INGREDIENTS:
Pasta:
- 8 oz large pasta shells
- 1 tablespoon olive oil
- 1 lb boneless, skinless chicken breasts, cut into small pieces
- 1 lb steamed broccoli, chopped
- 8 oz cream cheese, softened
- 1 egg
- 4 oz shredded Mozzarella cheese
- ½ cup grated Parmesan
- 1 tablespoon fresh parsley, minced
Sauce:
- ½ cup butter
- 1 clove garlic, minced or grated
- 2 cups whipping cream
- 4 oz shredded Mozzarella cheese
- ¾ cup grated Parmesan
INSTRUCTIONS:
- Preheat the oven to 350ºF. Spray a large baking dish with nonstick cooking spray.
- Bring a large pot of salted water to a boil. Add the pasta and cook until al dente. Drain and set aside.
- Meanwhile, heat the olive oil in a sauté pan over medium-high heat. Season the chicken with salt and pepper, and add it to the pan. Cook until browned and cooked through.
- In a large bowl, beat together the cream cheese and egg. Stir in the 4 oz Mozzarella, ½ cup Parmesan and parsley. Add the chicken and the broccoli and stir until combined.
- Fill each of the shells with a large spoonful of the filling. Place in the prepared baking dish. Set aside.

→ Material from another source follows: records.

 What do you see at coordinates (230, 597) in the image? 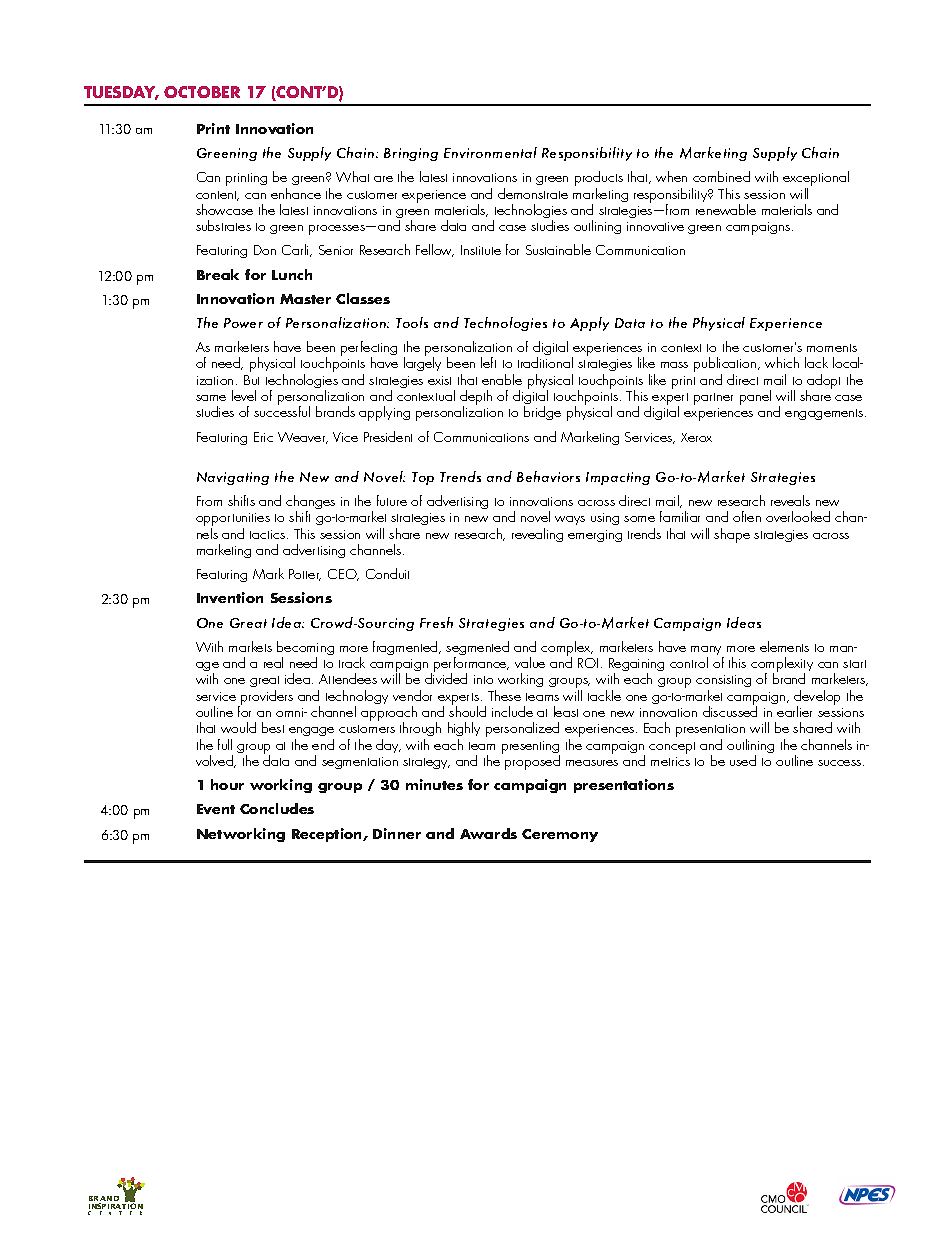
I see `Invention` at bounding box center [230, 597].
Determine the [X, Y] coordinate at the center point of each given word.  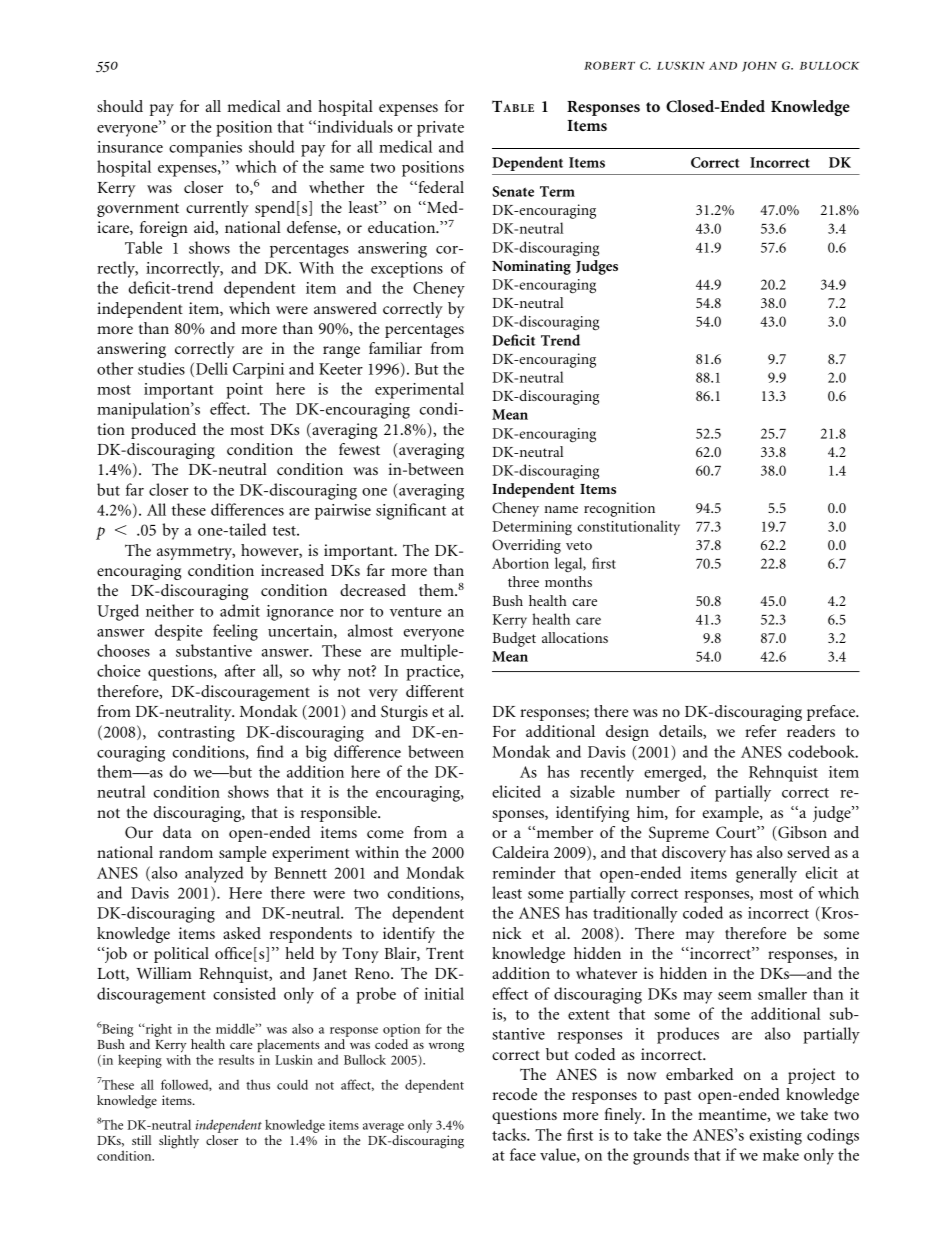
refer [761, 731]
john [759, 66]
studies [161, 368]
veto [579, 545]
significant [411, 511]
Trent [445, 953]
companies [205, 149]
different [435, 691]
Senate [513, 191]
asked [242, 933]
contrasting [196, 734]
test [285, 531]
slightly [179, 1142]
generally [766, 874]
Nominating [531, 267]
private [440, 129]
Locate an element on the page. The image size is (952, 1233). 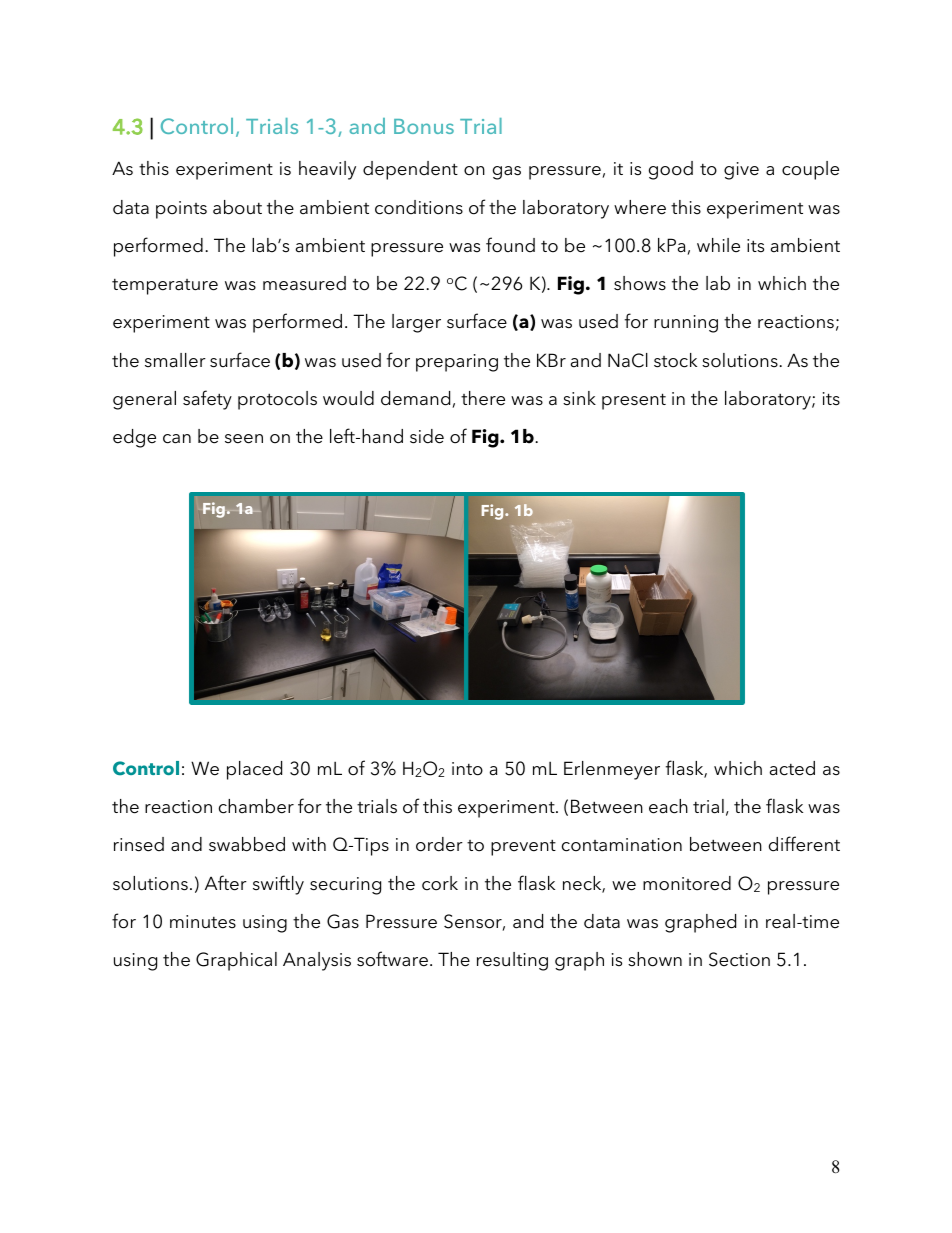
side is located at coordinates (427, 436).
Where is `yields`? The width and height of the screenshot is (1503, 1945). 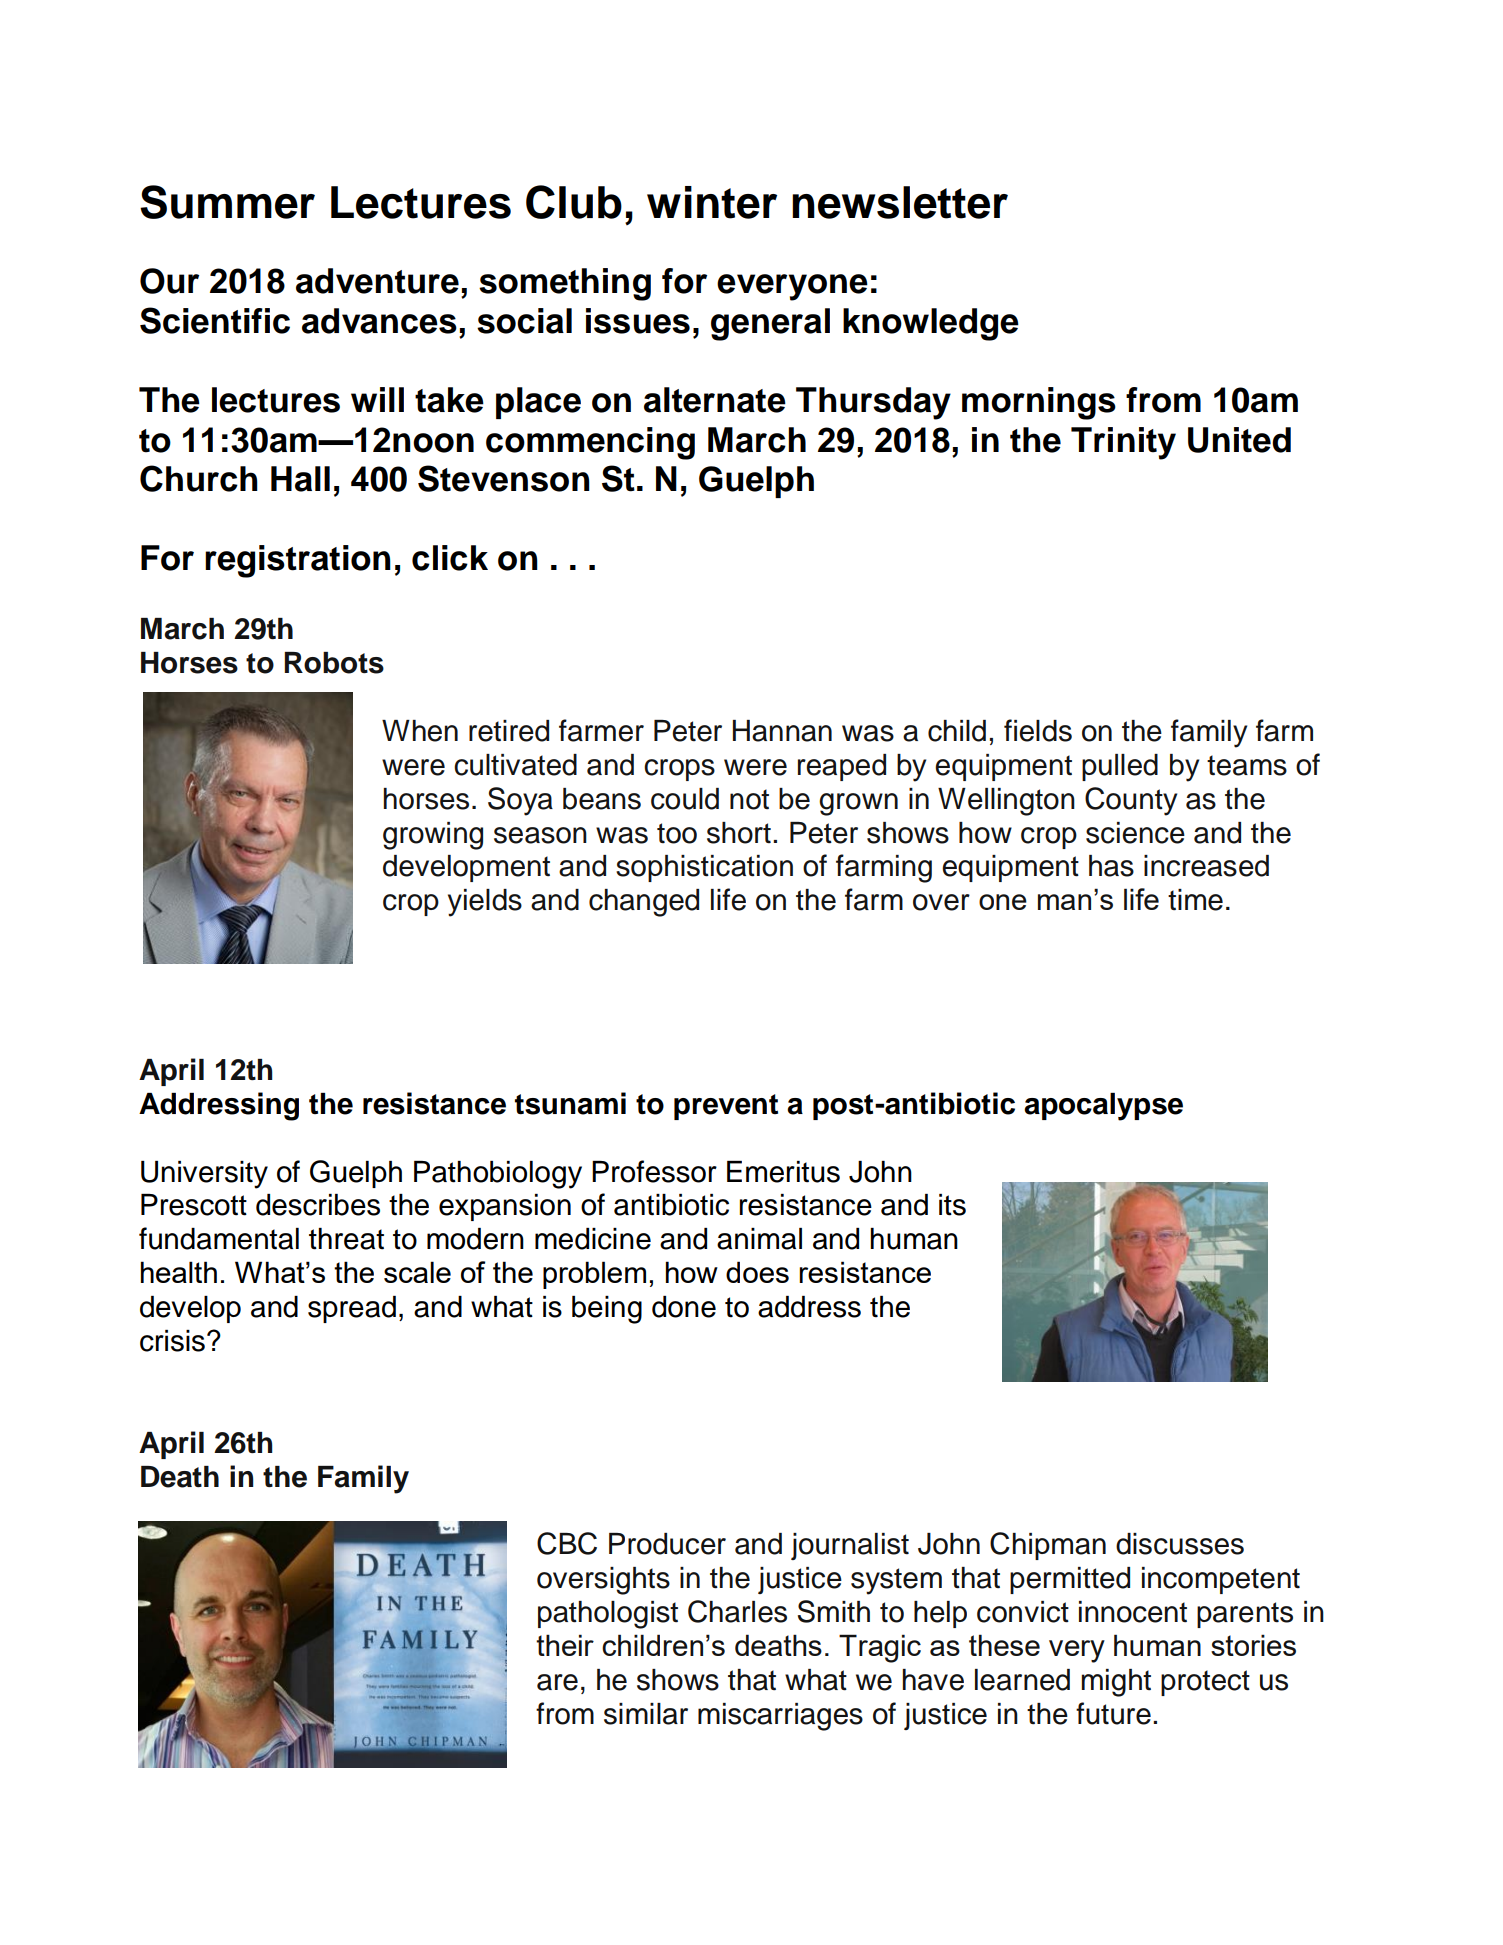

- In a large sauté pan, melt the butter. Add the garlic and cook for 30-60 seconds, until fragrant. Whisk in the cream. Bring the mixture to a simmer, then add the half of the Mozzarella and the Parmesan. Simmer for 5-10 minutes, whisking occasionally, until slightly thickened. Season to taste with salt and pepper.
- Pour the sauce over the top of the prepared shells. Top with the remaining Mozzarella cheese. Cover the baking dish with foil and bake for 30 minutes, then uncover and cook an additional 10-15 minutes, until the sauce is bubbling.
- Remove from the oven and let sit for 10 minutes before serving.